Nucleophosmin (NPM1) belongs to the nucleophosmin/nucleoplasmin (NPM) family of nuclear chaperones, of
which there are three genes: NPM1, NPM2 (nucleoplasmin), and NPM3, whose protein functions include
chromatin remodeling, genome stability, ribosome biogenesis, and embryogenesis. In humans, NPM1 has
three isoforms of which isoform 1 is the predominant type and is the only one expressed in mouse. My
postdoctoral studies focused on a fundamental epigenetic feature involving the local recycling of parental
nucleosomes, which showed that repressed, but not active, chromatin domains are inherited. While attempting
to identify a histone chaperone(s) that facilitates the inheritance of repressed chromatin domains in mouse
embryonic stem cells (mESCs), I discovered that NPM1 plays an essential role in this process (preliminary
data). While the role of NPM1 in the cell has been well characterized, its function in normal hematopoiesis
remains unknown.
With regard to hematopoietic stem cells (HSCs), the epigenome confers self-renewal and differentiation
functions wherein inheritance of HSC chromatin states is persistent across cell cycles.
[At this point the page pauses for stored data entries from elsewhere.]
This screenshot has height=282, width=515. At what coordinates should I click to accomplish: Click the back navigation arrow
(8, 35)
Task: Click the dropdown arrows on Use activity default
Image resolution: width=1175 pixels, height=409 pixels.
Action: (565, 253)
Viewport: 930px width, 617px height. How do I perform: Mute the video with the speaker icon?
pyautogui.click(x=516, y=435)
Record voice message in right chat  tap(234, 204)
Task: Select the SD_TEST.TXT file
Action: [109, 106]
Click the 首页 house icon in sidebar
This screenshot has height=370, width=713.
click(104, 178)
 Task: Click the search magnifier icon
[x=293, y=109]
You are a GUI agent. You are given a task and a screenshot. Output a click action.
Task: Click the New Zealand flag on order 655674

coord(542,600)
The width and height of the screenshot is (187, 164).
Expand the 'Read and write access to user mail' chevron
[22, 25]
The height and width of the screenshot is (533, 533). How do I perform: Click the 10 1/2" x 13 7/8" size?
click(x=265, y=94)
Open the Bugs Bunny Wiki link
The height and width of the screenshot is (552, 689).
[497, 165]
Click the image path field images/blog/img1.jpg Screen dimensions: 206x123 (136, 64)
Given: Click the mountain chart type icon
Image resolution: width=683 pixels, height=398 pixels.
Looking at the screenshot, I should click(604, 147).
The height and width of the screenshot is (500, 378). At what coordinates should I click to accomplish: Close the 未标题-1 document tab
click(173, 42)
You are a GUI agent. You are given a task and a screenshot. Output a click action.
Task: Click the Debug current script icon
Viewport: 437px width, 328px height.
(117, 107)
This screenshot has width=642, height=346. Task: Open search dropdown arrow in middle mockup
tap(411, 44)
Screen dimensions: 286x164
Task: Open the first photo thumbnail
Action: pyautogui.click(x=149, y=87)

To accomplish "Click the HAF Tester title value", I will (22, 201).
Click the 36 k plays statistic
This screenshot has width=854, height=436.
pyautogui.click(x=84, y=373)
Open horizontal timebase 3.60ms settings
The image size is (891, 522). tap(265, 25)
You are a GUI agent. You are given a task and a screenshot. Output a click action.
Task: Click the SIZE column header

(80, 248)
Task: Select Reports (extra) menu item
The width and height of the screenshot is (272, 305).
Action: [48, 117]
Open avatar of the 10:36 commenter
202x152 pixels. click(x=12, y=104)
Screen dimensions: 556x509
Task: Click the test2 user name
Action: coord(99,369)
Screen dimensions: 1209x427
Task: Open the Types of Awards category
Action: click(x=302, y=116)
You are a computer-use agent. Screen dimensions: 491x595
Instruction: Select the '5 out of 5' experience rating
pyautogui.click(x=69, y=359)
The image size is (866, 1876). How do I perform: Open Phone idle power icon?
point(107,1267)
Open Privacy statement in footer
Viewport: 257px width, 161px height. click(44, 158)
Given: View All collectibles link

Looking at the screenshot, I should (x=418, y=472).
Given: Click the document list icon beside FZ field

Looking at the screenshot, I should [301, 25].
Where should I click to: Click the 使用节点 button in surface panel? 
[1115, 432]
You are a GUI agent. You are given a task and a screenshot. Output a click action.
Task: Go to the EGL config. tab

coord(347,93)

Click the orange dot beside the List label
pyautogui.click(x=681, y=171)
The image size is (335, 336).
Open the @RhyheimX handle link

In this proposal, we will
identify the molecular basis of NPM1 in constructing the heritable epigenome of HSCs and determine whether
aberrant function in this process contributes to the etiology of NPM1-driven cancer mutations. As species-
specific differences exist between mouse and human NPM1 biology, we propose to complement human and
mouse NPM1 biology utilizing in vitro human and in vivo mouse HSC differentiation systems. These systems
include in vitro human induced Pluripotent Stem Cells (iPSCs) to differentiate and derive a hematopoietic
progenitor cell (HPC) fate and developing an Auxin-induced degron (AID) mouse model for NPM1 to deplete
NPM1 protein in vivo in a targeted and regulated manner in HSCs. Integrating human iPSC technology with an
AID mouse model for NPM1 has the potential to set a precedent in assessing the function of essential genes
that are frequently mutated in disease. In this instance, identifying NPM1 mediated chromatin mechanisms
necessary for constructing the heritable epigenome of HSCs and its aberrant function in leukemia.